Exercise brief: Each line of the listing needs to be given again exactly.

Supplied records:

————

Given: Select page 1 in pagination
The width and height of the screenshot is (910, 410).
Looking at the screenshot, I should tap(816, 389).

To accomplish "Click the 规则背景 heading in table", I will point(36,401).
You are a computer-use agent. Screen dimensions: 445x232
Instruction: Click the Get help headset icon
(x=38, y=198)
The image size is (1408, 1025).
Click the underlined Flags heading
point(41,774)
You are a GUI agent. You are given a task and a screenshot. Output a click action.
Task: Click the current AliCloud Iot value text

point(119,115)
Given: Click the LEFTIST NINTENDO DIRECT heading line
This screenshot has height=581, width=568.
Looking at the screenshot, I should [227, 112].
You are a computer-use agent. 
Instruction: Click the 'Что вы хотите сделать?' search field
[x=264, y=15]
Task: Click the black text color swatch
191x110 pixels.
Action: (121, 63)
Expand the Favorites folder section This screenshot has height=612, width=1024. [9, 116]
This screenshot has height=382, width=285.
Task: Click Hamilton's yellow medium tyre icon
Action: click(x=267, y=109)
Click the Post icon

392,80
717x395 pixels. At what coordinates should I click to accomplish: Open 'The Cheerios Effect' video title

————

Answer to this task:
Given: Select page 1 in pagination
The width and height of the screenshot is (910, 410).
Looking at the screenshot, I should tap(816, 389).

To accomplish "Click the 规则背景 heading in table", I will point(36,401).
You are a computer-use agent. Screen dimensions: 445x232
Instruction: Click the Get help headset icon
(x=38, y=198)
The image size is (1408, 1025).
Click the underlined Flags heading
point(41,774)
You are a GUI agent. You are given a task and a screenshot. Output a click action.
Task: Click the current AliCloud Iot value text

point(119,115)
Given: Click the LEFTIST NINTENDO DIRECT heading line
This screenshot has height=581, width=568.
Looking at the screenshot, I should [227, 112].
You are a computer-use agent. 
Instruction: Click the 'Что вы хотите сделать?' search field
[x=264, y=15]
Task: Click the black text color swatch
191x110 pixels.
Action: (121, 63)
Expand the Favorites folder section This screenshot has height=612, width=1024. [9, 116]
This screenshot has height=382, width=285.
Task: Click Hamilton's yellow medium tyre icon
Action: click(x=267, y=109)
Click the Post icon

392,80
717x395 pixels. At what coordinates should I click to accomplish: Open 'The Cheerios Effect' video title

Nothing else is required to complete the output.